Si
Henning Mankell a fait ses preuves dans « le policier » avec un
personnage qui m’est cher, il n’en a pas moins réussi dans la fiction.
Un
paradis trompeur, son dernier opus, tel Mankell partagé entre deux pays, nous
embarque d’une part entre la Suède et le Mozambique, mais surtout au cœur de
l’histoire coloniale de ce petit bout d’Afrique orientale.
C’est
l’histoire d’Hanna qui nous est contée ; une histoire pas banale du tout,
basée sur des éléments véridiques dont s’est inspiré Henning Mankell fin
connaisseur ce pays.
Au
travers de ce parcours atypique d’une blanche, suédoise faisant irruption dans
un monde lusophone où blancs et noirs se défient mutuellement, Henning Mankell
veut nous interpeller sur un système colonial fait d’injustices, de violence,
et de rabaissement. Hannah se sent bien seule, et désemparée. D’un naturel
humain et généreux, elle a toutes les peines du monde à se faire aux us et
coutumes. Ses filles travaillant dans son bordel, trouveront en elle une vraie
mère (maquerelle, peut-être, mais infiniment bonne et protectrice)

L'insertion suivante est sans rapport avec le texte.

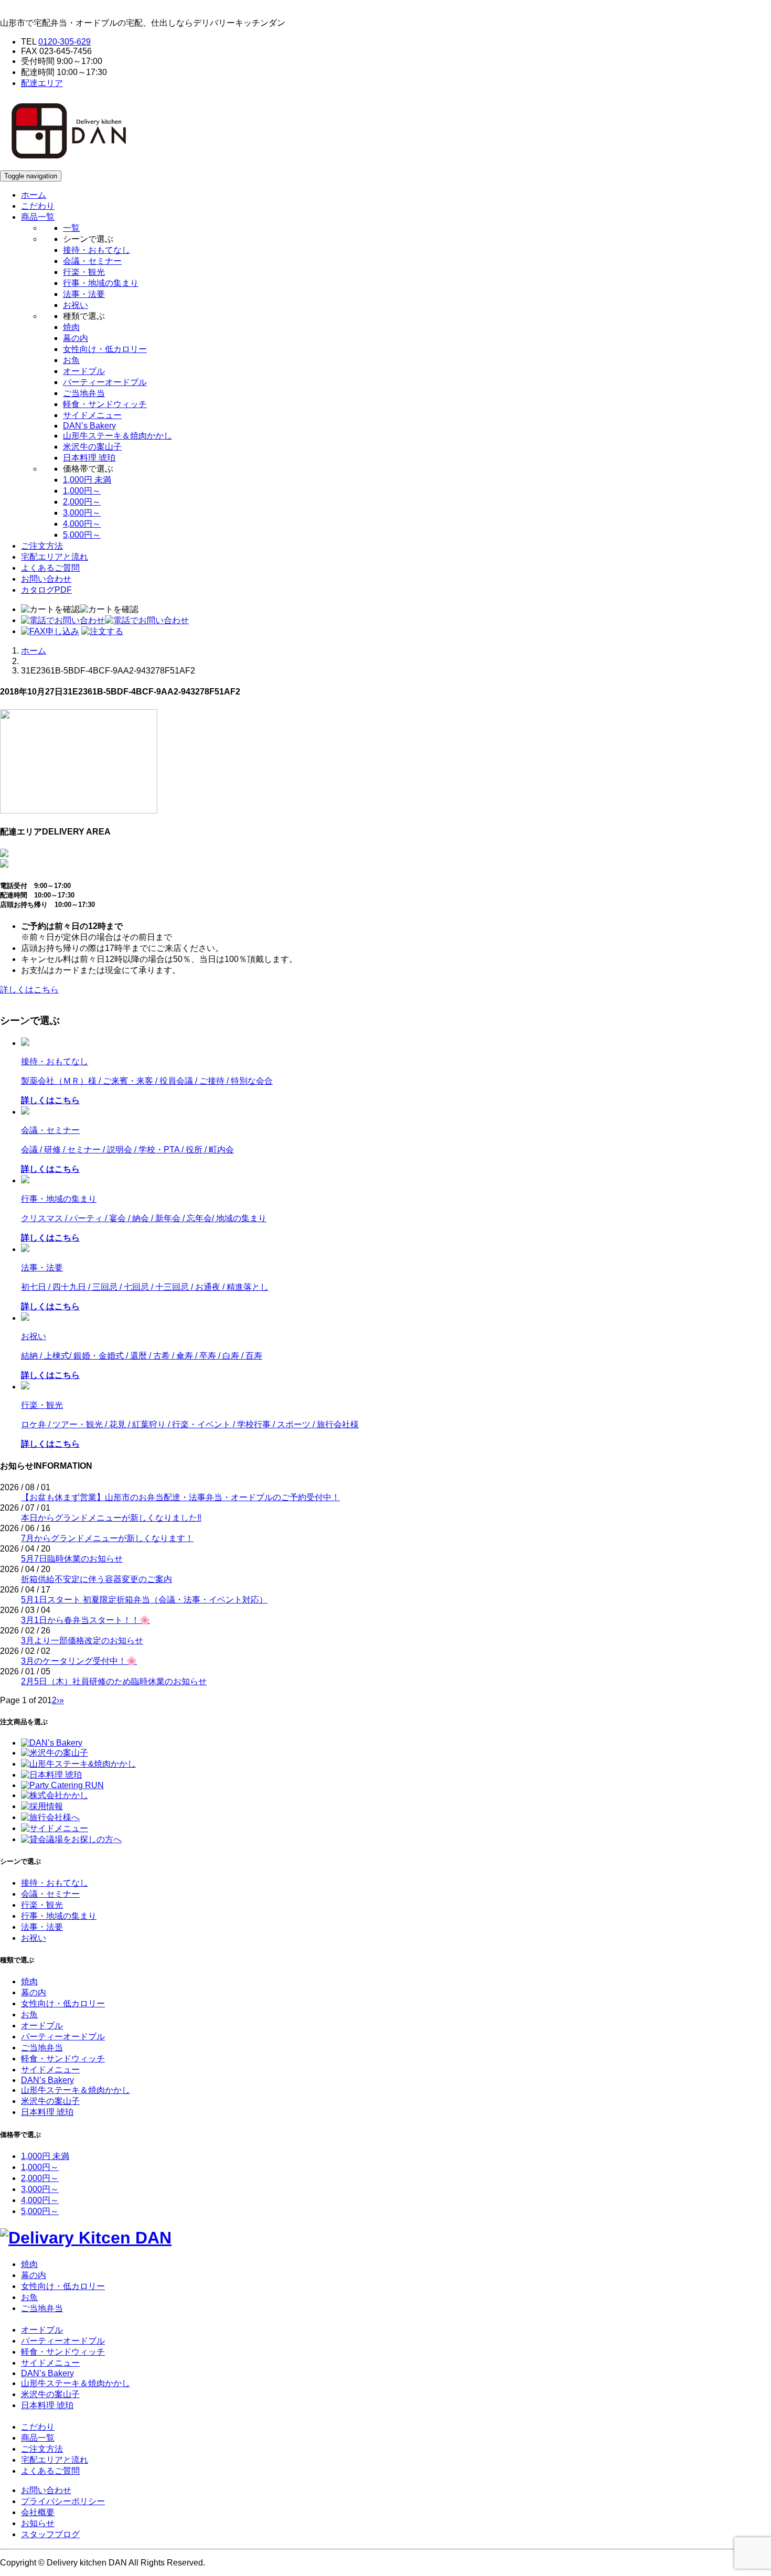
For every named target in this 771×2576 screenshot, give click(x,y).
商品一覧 (38, 2437)
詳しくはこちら (29, 989)
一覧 (71, 227)
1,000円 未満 (87, 479)
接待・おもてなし (96, 249)
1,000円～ (82, 490)
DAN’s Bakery (89, 425)
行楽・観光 (84, 272)
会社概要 (38, 2512)
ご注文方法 (42, 545)
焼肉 (71, 327)
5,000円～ (82, 534)
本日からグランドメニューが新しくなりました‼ (111, 1517)
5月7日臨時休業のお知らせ (72, 1558)
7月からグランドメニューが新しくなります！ (107, 1538)
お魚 (71, 360)
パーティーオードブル (105, 382)
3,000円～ (82, 512)
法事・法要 (84, 294)
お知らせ (38, 2523)
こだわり (38, 205)
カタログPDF (46, 589)
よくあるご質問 (50, 567)
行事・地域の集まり (100, 283)
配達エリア (42, 83)
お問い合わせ (46, 578)
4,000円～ (82, 523)
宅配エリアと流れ (54, 556)
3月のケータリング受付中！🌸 (79, 1660)
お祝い (75, 305)
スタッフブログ (50, 2534)
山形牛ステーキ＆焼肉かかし (117, 435)
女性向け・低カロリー (105, 349)
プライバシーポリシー (63, 2501)
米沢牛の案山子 (92, 446)
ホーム (33, 194)
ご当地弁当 (84, 393)
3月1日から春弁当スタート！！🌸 (85, 1620)
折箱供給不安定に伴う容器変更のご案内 (96, 1579)
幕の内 (75, 338)
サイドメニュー (92, 415)
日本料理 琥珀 (89, 457)
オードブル (84, 371)
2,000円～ (82, 501)
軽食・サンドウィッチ (105, 404)
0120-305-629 (64, 41)
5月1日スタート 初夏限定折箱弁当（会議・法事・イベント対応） (144, 1599)
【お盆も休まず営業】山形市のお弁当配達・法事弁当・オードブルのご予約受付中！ (180, 1497)
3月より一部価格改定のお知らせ (82, 1640)
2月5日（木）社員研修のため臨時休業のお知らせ (114, 1681)
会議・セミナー (92, 260)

« Elle vivait sur un continent triste, où les
seuls à rire, et souvent bien trop fort, étaient les Blancs. Mais ce rire, elle
le savait, n’était qu’une façon de cacher une peur qui se transformait facilement en terreur. »
Cette
femme est attachante. Deux fois veuve, c’est dans le tendre souvenir de son premier mari qu’elle se love, alors que le second la rendue très
riche. Mais c’est auprès d’un singe qu’elle trouvera le plus de force. Henning
Mankell nous livre à la fin de son ouvrage des moments beaux et émouvant à l’évocation
de Carlos, ce singe plus humain que singe.
«
Sur ce continent troublant et
contradictoire, elle avait finalement pu faire confiance qu’à un singe. »
Si
l’écriture d’Henning Mankell est simple, elle parvient à faire ressortir l’ambiance
lourde, et le fossé entre les deux communautés qui ne parviennent pas à se
comprendre, et à vivre ensemble.
D’un
continent à l’autre, la misère a le même visage. Les époques changent, les
trajets pour la fuir, aussi. Mais au fond, rien ne change : les hommes ont
toujours autant de mal à s’accepter.
Un paradis trompeur, Henning Mankell
Seuil, Octobre 2013
375 pages
4ème de
couverture :
Le
froid et la misère ont marqué l’enfance de Hanna Renström dans un hameau au
nord de la Suède. En avril 1904, à l’âge de dix-huit ans, elle s’embarque sur
un vapeur en partance pour l’Australie dans l’espoir d’une vie meilleure. Pourtant
aucune de ses attentes, ou de ses craintes, ne la prépare à son destin. Deux
fois mariée brièvement, deux fois veuve, elle se retrouve à la tête d’une
grosse fortune et d’un bordel au Mozambique, dans l’Afrique orientale
portugaise. Elle se sent seule en tant que femme au sein d’une société
coloniale régie par la suprématie machiste des Blancs, seule de par la couleur
de sa peau parmi les prostituées noires, seule face à la ségrégation, au
racisme, à la haine, et à la peur de l’autre qui habite les Blancs comme les
Noirs, et qui définit tout rapport humain. Ce paradis loin de son village natal
n’est-il qu’un monde de ténèbres ?
A propos de l’auteur :
Henning
Mankell, né en 1948, partage sa vie entre la Suède et le Mozambique. Lauréat de
nombreux prix littéraires, outre la célèbre « série Wallander » il est
dramaturge et auteur de romans sur l'Afrique et pour la jeunesse.
Un très bon roman de Mankell pour moi. Je suis contente que tu l'ais aimé.